I have an old 9 volt battery that I've measured at 7.2 volts. I've measured the resistance of the wires in the circuit I'm using, and it came out to 1.5 ohms. Therefore, according to Ohm's law I'd expect over 4 amps of current.

However, when I connect it up to a 0.2A fuse, it didn't blow. I tried connecting it in series with a multimeter, and it just read 0.35 mA. How come it's so low?

## Best Answer

You did the math right but overlooked one key issue, which is that all batteries have some internal resistance by themselves. As a rough first approximation, you can think of a battery as a ideal voltage source with some resistance in series. The short circuit current of the battery is therefore its voltage divided by that internal resistance.

9V batteries are particularly bad at internal resistance. You have a nearly dead one, which will be even worse. As a battery is used up, its voltage goes down and its internal resistance goes up.

Since this battery is pretty much dead anyway, you can have some fun with it without much loss. Let's characterize it according to the simplified model of it being a voltage source with series resistance, otherwise known as a "Thevenin source". First, measure the battery voltage without any load. Even a crappy voltmeter will have at least 1 MΩ resistance, which draws so little current that there is no effective voltage drop accross the internal resistor. Measuring the battery with a voltmeter therefore tells you its voltage source value directly.

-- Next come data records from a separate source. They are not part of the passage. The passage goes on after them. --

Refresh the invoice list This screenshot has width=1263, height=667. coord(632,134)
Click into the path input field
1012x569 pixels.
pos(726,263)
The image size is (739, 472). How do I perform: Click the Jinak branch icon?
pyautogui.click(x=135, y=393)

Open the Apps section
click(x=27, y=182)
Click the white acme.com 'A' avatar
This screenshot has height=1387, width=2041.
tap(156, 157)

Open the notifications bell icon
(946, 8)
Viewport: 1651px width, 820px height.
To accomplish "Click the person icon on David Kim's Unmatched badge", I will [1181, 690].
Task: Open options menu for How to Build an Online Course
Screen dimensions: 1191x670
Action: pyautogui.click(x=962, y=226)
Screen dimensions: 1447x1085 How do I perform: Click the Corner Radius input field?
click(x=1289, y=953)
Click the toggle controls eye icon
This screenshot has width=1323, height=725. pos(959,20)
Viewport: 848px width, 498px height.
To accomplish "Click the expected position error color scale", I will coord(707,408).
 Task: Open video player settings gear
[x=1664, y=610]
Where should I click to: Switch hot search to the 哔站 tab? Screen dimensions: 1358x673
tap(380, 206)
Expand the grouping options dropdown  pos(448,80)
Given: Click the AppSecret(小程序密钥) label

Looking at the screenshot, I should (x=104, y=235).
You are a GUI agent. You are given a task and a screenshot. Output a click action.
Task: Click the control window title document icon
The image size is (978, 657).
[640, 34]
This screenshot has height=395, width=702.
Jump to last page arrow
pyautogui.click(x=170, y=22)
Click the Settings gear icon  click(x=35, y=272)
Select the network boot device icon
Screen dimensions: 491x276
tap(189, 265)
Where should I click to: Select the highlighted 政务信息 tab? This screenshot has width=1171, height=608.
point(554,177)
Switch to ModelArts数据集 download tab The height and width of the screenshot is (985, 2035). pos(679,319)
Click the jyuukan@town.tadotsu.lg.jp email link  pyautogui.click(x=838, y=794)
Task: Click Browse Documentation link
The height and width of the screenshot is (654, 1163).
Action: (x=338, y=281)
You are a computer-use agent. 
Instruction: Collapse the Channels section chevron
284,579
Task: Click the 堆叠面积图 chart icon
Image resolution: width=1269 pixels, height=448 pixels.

To measure its internal resistance, you use two measurements of its voltage at different currents. If we assume for now that the internal voltage source puts out the same in both cases, the difference in external voltage is the difference in current times the internal resistance. You already have one measurement, which is essentially at 0 current. You could put a known resistance accross the battery to draw a few mA and see how much its external voltage drops as a result. Try it. In the extreme case you can short the battery by putting a ammeter accross it. At that point the current will be the internal voltage divided by the internal resistance. That's right in theory, but in reality the internal voltage source will drop due to some chemical effects at high current. It will also drop rapidly over time, so if you do this, you have to take the measurement quickly.

Other things you could do is to put a fixed resistance accross the battery and record the voltage over time as it goes completely dead. From that you can calculate and plot power output, total energy output, or just see the flatness or lack thereof of the voltage. Or measure the voltage shortly after connecting different resistances accross the battery. That lets you calculate internal resistance as a function of current. See how constant or not it is.

Batteries are not simple. Getting some intuition about them can be valuable.